**DATA EXTRACT:**
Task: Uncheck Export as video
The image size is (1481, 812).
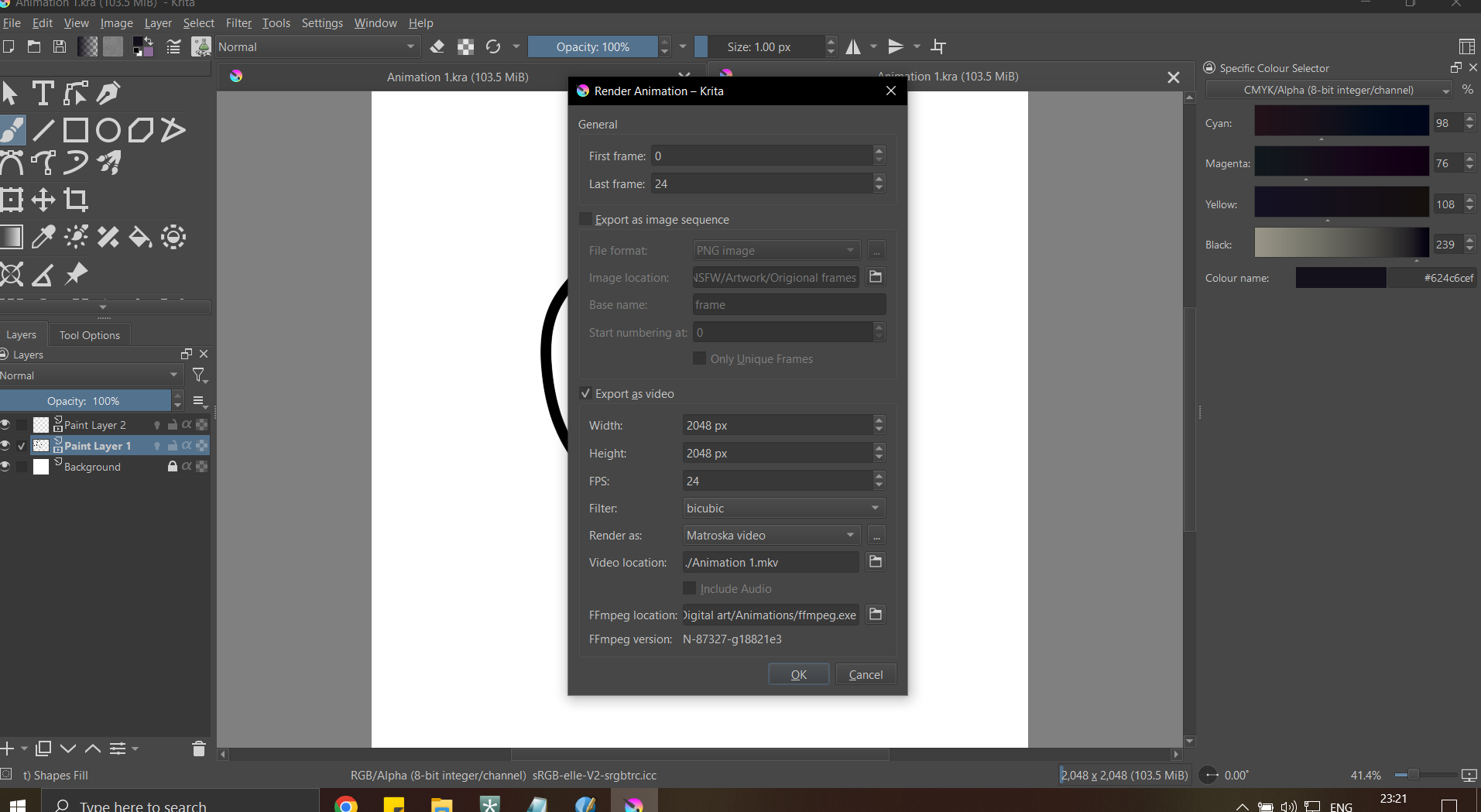Action: [586, 394]
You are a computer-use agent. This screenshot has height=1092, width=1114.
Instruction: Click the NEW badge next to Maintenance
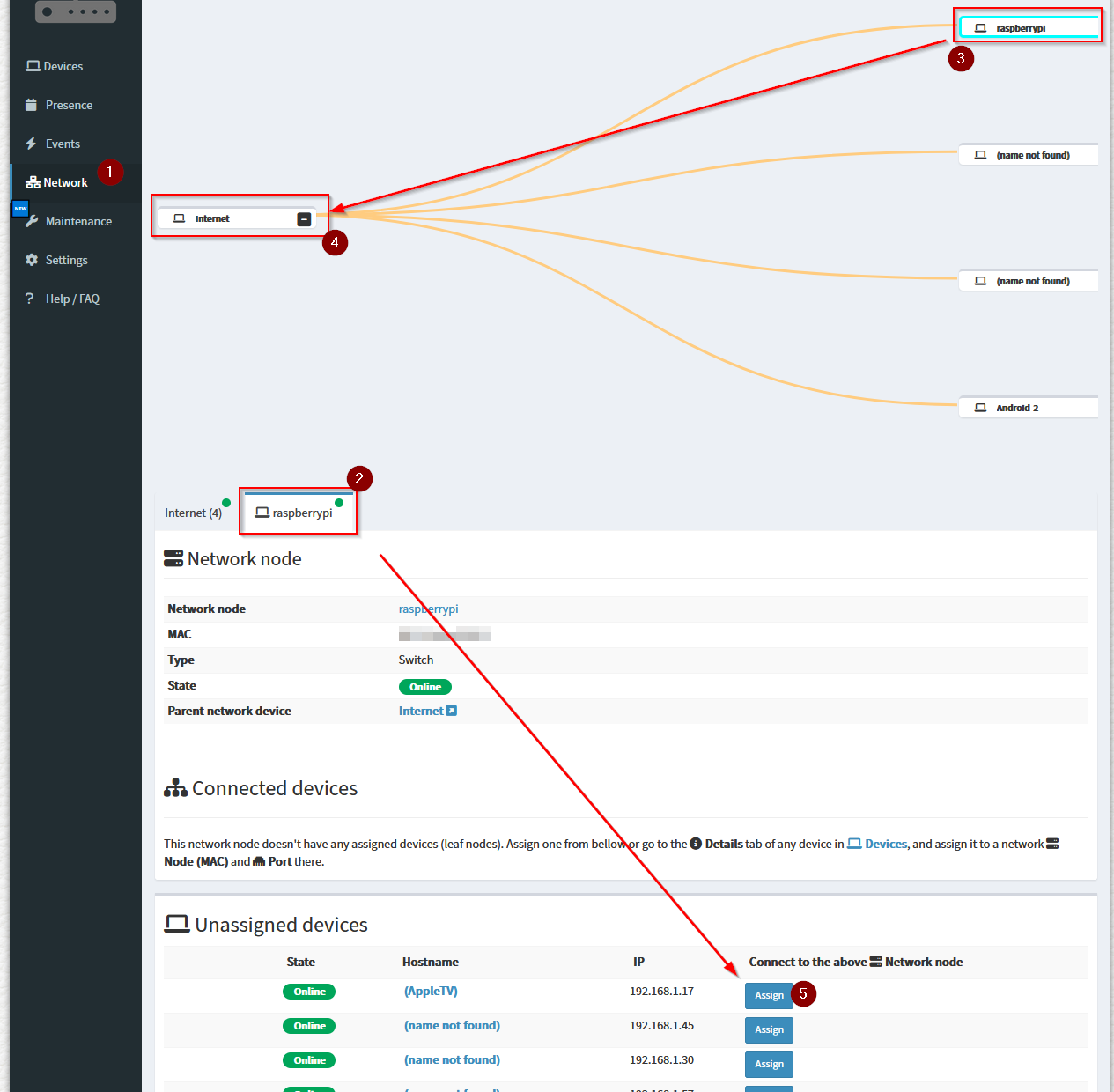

**DIRECTIONS:**
Your job is to repeat the data exactly, leaving each picture out.

**OUTPUT FOR THIS TASK:**
Task: Uncheck Export as video
The image size is (1481, 812).
Action: [586, 394]
You are a computer-use agent. This screenshot has height=1092, width=1114.
Instruction: Click the NEW badge next to Maintenance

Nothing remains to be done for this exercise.